Sehr geehrte Damen und Herren,

liebe Weggefährtinnen und Weggefährten auf dem Weg des Schalom,

Sicherheit immer wieder neu denken, ist eine große Herausforderung auf dem Hintergrund gewohnter Denkstrukturen. Und es ist eine noch größere, wenn dieses neue Denken auch zu ganz neuen Verhaltensweisen und grundlegenden gesellschaftlichen Veränderungen führt. Welche Erfahrungen wir  in der DDR dabei gemacht haben, eine ganze Gesellschaft zum Tanzen zu bringen, davon  möchte ich ihnen ein wenig erzählen.

Nach dem verheerenden Zweiten Weltkrieg mit über 60 Millionen Toten hatten die Delegierten bei der Gründung des Ökumenischen Rat der Kirchen 1948 in Amsterdam entschieden dafür votiert, den Krieg grundsätzlich abzulehnen. Sie sagten:

Krieg soll nach Gottes Willen nicht sein.

Das galt entsprechend auch für die Kirchen im geteilten Deutschland.

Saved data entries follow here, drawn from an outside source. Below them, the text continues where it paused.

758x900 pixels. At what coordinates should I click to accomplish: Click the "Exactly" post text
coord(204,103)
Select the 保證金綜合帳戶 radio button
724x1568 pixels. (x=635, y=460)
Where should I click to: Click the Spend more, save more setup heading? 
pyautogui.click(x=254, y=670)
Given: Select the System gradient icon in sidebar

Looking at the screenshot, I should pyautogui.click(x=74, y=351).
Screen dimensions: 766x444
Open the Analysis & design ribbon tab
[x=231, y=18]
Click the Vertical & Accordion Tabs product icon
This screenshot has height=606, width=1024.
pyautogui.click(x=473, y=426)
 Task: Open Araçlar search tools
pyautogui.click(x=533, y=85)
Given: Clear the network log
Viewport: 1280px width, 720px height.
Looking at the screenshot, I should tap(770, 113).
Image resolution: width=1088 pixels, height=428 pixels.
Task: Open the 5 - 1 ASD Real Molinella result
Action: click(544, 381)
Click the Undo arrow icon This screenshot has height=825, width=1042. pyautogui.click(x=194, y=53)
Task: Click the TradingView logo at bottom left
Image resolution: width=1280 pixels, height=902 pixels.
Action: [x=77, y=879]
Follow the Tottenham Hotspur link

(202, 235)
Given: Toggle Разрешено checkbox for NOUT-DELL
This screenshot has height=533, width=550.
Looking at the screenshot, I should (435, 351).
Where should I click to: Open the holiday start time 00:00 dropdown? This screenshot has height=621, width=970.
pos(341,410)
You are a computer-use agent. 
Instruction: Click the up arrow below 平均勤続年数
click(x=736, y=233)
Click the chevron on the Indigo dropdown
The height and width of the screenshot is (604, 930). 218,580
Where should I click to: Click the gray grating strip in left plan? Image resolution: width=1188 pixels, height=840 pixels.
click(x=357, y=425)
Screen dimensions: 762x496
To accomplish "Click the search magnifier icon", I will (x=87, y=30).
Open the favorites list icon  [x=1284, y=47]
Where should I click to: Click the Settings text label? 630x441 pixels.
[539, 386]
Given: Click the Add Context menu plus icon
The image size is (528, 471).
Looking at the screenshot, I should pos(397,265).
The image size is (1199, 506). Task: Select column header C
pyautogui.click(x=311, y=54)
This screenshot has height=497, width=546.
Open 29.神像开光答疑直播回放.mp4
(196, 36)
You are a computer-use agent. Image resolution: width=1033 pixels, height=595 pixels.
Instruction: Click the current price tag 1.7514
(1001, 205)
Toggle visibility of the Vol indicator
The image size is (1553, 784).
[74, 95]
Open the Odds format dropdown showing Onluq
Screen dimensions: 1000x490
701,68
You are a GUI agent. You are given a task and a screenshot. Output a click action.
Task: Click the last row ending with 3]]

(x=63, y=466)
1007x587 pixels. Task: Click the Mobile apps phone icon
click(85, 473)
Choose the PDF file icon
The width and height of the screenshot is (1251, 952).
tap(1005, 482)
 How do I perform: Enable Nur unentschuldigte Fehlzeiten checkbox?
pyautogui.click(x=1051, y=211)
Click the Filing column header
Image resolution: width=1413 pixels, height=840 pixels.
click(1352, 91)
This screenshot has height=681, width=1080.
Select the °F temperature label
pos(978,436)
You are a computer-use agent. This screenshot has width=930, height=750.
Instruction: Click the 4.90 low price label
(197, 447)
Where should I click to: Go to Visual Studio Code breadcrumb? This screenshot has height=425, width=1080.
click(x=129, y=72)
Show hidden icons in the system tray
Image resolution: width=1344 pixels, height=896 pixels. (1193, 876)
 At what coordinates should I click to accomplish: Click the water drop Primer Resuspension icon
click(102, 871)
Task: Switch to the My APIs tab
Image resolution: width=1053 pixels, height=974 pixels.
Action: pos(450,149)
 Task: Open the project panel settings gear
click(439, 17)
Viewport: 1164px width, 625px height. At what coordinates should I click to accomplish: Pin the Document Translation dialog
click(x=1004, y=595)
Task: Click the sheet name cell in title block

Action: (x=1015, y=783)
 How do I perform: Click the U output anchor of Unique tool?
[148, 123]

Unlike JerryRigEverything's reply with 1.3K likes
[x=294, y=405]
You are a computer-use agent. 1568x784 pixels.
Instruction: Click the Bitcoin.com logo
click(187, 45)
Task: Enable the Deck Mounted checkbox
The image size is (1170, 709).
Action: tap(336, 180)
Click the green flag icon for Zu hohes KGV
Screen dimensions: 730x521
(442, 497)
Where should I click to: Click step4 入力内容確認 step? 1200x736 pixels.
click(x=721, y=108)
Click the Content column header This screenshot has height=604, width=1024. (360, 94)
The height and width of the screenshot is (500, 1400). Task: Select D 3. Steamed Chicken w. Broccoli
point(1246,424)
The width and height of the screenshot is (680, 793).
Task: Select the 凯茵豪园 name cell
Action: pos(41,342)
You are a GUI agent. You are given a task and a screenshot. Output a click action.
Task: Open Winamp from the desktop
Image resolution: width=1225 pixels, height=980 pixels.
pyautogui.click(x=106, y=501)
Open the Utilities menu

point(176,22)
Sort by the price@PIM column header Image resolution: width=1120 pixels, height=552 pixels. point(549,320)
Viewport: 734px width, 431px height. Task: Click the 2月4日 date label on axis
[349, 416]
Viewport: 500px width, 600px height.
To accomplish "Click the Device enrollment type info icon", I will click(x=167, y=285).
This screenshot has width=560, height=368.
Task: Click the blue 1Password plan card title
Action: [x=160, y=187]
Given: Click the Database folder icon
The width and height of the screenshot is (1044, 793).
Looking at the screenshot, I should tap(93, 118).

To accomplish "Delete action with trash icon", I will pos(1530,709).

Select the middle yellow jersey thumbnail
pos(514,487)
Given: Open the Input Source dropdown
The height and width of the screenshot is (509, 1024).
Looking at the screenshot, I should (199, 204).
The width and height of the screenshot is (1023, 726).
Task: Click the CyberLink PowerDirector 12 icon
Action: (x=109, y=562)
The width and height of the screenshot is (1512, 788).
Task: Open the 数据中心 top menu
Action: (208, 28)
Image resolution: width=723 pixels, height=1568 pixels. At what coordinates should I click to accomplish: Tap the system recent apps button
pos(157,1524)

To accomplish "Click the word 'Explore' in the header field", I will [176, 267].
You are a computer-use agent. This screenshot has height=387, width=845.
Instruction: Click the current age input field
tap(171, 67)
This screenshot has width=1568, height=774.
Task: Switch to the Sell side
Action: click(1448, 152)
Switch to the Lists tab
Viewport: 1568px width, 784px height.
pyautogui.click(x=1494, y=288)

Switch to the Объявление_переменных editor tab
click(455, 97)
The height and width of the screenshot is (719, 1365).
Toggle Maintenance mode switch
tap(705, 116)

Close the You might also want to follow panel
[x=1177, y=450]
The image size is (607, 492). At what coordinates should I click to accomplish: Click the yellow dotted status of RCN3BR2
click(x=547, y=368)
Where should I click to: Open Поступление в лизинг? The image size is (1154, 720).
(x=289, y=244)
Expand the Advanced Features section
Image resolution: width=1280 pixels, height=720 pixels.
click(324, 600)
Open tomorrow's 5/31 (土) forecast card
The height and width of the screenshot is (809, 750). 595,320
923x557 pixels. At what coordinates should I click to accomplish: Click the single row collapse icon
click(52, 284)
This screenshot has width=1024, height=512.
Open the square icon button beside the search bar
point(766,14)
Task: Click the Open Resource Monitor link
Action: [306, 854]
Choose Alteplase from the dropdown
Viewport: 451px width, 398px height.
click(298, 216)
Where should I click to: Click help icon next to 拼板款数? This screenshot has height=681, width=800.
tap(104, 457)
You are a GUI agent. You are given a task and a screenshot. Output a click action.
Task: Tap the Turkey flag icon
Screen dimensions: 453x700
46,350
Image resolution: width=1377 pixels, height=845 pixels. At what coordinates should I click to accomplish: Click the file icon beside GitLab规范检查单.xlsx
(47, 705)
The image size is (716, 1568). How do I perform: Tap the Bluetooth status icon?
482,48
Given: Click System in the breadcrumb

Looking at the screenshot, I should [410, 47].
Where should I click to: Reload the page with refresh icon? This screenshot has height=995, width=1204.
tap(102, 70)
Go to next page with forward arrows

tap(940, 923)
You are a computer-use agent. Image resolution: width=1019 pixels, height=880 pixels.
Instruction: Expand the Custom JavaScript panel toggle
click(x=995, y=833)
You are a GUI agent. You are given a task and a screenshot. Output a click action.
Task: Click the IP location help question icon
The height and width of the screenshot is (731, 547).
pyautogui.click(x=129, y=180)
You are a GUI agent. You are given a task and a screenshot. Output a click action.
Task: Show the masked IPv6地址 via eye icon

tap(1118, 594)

Als die DDR 1962 das Wehrdienstgesetz einführte, gab es Christen, die aus Glaubens- und Gewissensgründen den Wehrdienst verweigerten. Hier wurde das erste Mal nach der Amsterdamer Erklärung für die Kirche die Frage unausweichlich: Was ist der Wille Gottes in dieser Situation? Diese Frage wurde unausweichlich: zuerst für die Betroffenen selber und in der Folge dann auch für die Kirche als Ganzes. Denn sie war herausgefordert, diese jungen Männer, die in einer schwierigen Situation für sich eine Entscheidung treffen mussten, zu beraten. Es war eine Entscheidung zwischen diesen beiden Möglichkeiten: Entweder den staatlich gesetzlichen Vorgaben gehorsam nachzukommen (seid untertan der Obrigkeit) oder dem Willen Gottes zu entsprechen, dass Krieg und jede Vorbereitung dazu nach Gottes Willen nicht sein soll, und damit dem Gesetz nicht nachzukommen. Blaupausen gab es nicht, auf die die Kirche zurückgreifen konnte.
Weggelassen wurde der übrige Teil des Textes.